(Problem to work on) Revise the material below by replacing each occurrence of "computer-use agent" with "desktop automation agent", and reproduce every line otherwise unchanged.

(Material for this task)

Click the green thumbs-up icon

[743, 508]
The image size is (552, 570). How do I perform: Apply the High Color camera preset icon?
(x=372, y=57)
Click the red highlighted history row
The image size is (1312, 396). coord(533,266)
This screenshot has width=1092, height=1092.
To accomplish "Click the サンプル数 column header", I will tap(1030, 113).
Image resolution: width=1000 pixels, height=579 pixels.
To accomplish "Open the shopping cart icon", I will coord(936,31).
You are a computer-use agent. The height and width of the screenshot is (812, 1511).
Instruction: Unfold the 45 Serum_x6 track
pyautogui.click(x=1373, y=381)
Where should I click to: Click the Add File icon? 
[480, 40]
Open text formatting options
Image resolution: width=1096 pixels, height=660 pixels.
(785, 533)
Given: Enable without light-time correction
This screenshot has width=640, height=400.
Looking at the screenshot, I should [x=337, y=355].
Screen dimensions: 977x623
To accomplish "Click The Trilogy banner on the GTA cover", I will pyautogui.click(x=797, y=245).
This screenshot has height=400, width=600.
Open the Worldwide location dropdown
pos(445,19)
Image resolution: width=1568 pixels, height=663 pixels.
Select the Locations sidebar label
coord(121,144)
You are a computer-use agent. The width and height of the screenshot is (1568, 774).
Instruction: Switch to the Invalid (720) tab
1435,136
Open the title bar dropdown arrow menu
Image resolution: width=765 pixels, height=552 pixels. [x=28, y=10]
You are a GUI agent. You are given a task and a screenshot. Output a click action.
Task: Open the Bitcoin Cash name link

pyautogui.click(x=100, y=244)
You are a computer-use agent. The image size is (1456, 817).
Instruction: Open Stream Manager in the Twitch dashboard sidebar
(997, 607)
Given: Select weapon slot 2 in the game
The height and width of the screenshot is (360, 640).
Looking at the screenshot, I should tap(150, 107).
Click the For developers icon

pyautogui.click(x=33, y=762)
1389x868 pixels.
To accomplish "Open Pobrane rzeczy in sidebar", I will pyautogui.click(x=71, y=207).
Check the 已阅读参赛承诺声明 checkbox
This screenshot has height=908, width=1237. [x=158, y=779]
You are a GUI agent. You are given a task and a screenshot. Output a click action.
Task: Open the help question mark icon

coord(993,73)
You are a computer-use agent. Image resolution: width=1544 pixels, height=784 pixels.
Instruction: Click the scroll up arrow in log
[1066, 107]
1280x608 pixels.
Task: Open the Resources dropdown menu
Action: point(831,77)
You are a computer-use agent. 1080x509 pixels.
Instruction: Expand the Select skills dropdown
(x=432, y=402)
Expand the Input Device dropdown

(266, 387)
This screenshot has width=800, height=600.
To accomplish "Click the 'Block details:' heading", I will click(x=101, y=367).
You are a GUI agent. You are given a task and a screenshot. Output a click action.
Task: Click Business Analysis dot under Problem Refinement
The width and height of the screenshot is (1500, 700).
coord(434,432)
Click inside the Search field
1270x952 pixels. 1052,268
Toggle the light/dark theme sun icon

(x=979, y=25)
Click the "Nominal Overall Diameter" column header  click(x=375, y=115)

(In response)
Click the green thumbs-up icon

[743, 508]
The image size is (552, 570). How do I perform: Apply the High Color camera preset icon?
(x=372, y=57)
Click the red highlighted history row
The image size is (1312, 396). coord(533,266)
This screenshot has width=1092, height=1092.
To accomplish "Click the サンプル数 column header", I will tap(1030, 113).
Image resolution: width=1000 pixels, height=579 pixels.
To accomplish "Open the shopping cart icon", I will coord(936,31).
You are a desktop automation agent. The height and width of the screenshot is (812, 1511).
Instruction: Unfold the 45 Serum_x6 track
pyautogui.click(x=1373, y=381)
Where should I click to: Click the Add File icon? 
[480, 40]
Open text formatting options
Image resolution: width=1096 pixels, height=660 pixels.
(785, 533)
Given: Enable without light-time correction
This screenshot has width=640, height=400.
Looking at the screenshot, I should [x=337, y=355].
Screen dimensions: 977x623
To accomplish "Click The Trilogy banner on the GTA cover", I will pyautogui.click(x=797, y=245).
This screenshot has height=400, width=600.
Open the Worldwide location dropdown
pos(445,19)
Image resolution: width=1568 pixels, height=663 pixels.
Select the Locations sidebar label
coord(121,144)
You are a desktop automation agent. The width and height of the screenshot is (1568, 774).
Instruction: Switch to the Invalid (720) tab
1435,136
Open the title bar dropdown arrow menu
Image resolution: width=765 pixels, height=552 pixels. [x=28, y=10]
You are a GUI agent. You are given a task and a screenshot. Output a click action.
Task: Open the Bitcoin Cash name link

pyautogui.click(x=100, y=244)
You are a desktop automation agent. The image size is (1456, 817).
Instruction: Open Stream Manager in the Twitch dashboard sidebar
(997, 607)
Given: Select weapon slot 2 in the game
The height and width of the screenshot is (360, 640).
Looking at the screenshot, I should tap(150, 107).
Click the For developers icon

pyautogui.click(x=33, y=762)
1389x868 pixels.
To accomplish "Open Pobrane rzeczy in sidebar", I will pyautogui.click(x=71, y=207).
Check the 已阅读参赛承诺声明 checkbox
This screenshot has height=908, width=1237. [x=158, y=779]
You are a GUI agent. You are given a task and a screenshot. Output a click action.
Task: Open the help question mark icon

coord(993,73)
You are a desktop automation agent. Image resolution: width=1544 pixels, height=784 pixels.
Instruction: Click the scroll up arrow in log
[1066, 107]
1280x608 pixels.
Task: Open the Resources dropdown menu
Action: point(831,77)
You are a desktop automation agent. 1080x509 pixels.
Instruction: Expand the Select skills dropdown
(x=432, y=402)
Expand the Input Device dropdown

(266, 387)
This screenshot has width=800, height=600.
To accomplish "Click the 'Block details:' heading", I will click(x=101, y=367).
You are a GUI agent. You are given a task and a screenshot. Output a click action.
Task: Click Business Analysis dot under Problem Refinement
The width and height of the screenshot is (1500, 700).
coord(434,432)
Click inside the Search field
1270x952 pixels. 1052,268
Toggle the light/dark theme sun icon

(x=979, y=25)
Click the "Nominal Overall Diameter" column header  click(x=375, y=115)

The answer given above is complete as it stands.